▶

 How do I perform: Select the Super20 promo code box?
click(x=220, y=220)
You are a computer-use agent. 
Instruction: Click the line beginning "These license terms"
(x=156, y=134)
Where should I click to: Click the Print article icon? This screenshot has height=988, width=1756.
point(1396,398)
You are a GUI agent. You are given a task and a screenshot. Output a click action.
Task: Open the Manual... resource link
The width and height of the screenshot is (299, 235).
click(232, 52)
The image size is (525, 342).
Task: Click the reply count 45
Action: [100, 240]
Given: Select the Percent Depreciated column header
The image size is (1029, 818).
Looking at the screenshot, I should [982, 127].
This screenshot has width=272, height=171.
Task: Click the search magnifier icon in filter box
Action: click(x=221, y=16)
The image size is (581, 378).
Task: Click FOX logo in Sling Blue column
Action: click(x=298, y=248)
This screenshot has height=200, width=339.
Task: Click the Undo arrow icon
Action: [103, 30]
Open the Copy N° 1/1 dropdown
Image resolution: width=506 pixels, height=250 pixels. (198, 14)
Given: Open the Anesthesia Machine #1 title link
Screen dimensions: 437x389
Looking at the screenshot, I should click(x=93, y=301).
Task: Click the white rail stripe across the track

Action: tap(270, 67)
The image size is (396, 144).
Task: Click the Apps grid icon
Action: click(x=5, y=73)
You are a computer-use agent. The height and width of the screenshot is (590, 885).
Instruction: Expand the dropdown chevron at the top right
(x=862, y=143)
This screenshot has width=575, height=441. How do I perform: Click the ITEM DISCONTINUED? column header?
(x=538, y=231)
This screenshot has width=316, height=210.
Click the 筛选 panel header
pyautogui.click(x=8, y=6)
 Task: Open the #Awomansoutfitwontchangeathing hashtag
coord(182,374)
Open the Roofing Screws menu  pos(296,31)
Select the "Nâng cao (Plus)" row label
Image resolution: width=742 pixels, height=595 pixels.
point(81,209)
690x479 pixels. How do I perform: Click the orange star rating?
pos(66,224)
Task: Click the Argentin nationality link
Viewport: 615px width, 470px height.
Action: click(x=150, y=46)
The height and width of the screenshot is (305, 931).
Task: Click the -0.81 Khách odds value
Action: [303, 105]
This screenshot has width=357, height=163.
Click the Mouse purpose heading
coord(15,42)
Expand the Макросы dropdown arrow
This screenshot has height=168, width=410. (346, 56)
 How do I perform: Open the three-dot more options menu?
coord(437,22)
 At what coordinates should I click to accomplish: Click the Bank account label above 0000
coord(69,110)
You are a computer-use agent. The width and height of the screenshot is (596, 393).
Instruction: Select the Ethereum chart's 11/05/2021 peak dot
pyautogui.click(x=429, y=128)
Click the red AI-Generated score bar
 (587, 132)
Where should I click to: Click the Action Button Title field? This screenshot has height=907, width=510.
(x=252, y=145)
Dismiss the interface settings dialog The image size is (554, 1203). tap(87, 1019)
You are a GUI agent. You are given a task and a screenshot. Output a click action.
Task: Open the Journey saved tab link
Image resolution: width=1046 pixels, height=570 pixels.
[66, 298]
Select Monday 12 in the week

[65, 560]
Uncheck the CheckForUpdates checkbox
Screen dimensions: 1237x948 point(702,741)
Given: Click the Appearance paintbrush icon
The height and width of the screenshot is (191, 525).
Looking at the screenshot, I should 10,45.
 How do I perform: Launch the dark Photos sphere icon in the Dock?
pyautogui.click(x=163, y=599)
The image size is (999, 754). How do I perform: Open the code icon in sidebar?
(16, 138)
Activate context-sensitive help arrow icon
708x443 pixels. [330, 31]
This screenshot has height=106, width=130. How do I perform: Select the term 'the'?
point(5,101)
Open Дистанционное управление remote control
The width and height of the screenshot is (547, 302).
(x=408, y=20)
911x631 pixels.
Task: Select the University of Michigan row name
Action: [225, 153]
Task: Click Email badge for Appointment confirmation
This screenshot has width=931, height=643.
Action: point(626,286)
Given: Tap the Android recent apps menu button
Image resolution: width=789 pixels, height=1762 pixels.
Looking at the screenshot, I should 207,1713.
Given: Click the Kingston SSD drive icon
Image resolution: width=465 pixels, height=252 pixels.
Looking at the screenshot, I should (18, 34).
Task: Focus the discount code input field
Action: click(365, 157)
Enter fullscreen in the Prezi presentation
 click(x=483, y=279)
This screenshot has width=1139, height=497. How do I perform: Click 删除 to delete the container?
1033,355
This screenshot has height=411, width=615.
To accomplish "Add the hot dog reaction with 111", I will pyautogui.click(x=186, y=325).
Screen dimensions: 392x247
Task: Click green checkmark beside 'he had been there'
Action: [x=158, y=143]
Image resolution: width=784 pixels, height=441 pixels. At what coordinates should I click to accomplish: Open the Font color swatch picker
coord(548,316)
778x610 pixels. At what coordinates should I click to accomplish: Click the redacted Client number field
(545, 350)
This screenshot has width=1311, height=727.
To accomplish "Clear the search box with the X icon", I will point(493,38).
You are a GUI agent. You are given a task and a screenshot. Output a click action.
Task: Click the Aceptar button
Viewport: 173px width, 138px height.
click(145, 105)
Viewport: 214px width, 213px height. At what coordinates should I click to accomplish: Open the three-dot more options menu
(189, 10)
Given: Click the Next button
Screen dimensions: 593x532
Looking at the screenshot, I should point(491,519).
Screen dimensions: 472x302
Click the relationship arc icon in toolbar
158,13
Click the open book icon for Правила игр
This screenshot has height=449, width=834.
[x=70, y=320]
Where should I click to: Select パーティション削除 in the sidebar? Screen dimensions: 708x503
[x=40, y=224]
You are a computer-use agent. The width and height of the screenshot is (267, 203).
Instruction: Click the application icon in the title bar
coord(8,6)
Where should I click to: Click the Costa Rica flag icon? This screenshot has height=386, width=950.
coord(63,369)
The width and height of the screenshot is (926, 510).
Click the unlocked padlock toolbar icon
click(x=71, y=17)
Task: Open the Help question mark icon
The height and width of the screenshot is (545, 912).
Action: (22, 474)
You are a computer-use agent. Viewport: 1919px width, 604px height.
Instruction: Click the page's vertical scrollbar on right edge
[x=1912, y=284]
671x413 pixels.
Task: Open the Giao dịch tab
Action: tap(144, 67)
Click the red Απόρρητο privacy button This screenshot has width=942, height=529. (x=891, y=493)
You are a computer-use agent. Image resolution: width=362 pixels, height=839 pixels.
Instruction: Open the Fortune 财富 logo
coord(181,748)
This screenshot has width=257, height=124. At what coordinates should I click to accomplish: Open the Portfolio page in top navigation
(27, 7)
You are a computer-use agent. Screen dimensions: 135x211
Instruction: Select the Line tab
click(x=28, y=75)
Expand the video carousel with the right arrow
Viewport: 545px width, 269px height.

◀

TASK ITEM: Look through the entries, and return every line that the word "agent" appears in.

EXPECTED ANSWER:
You are a computer-use agent. 
You are a GUI agent. You are given a task and a screenshot. Output a click action.
You are a computer-use agent. The height and width of the screenshot is (590, 885).
You are a computer-use agent. The width and height of the screenshot is (596, 393).
You are a GUI agent. You are given a task and a screenshot. Output a click action.
You are a GUI agent. You are given a task and a screenshot. Output a click action.
You are a computer-use agent. The width and height of the screenshot is (267, 203).
You are a computer-use agent. Viewport: 1919px width, 604px height.
You are a computer-use agent. Image resolution: width=362 pixels, height=839 pixels.
You are a computer-use agent. Screen dimensions: 135x211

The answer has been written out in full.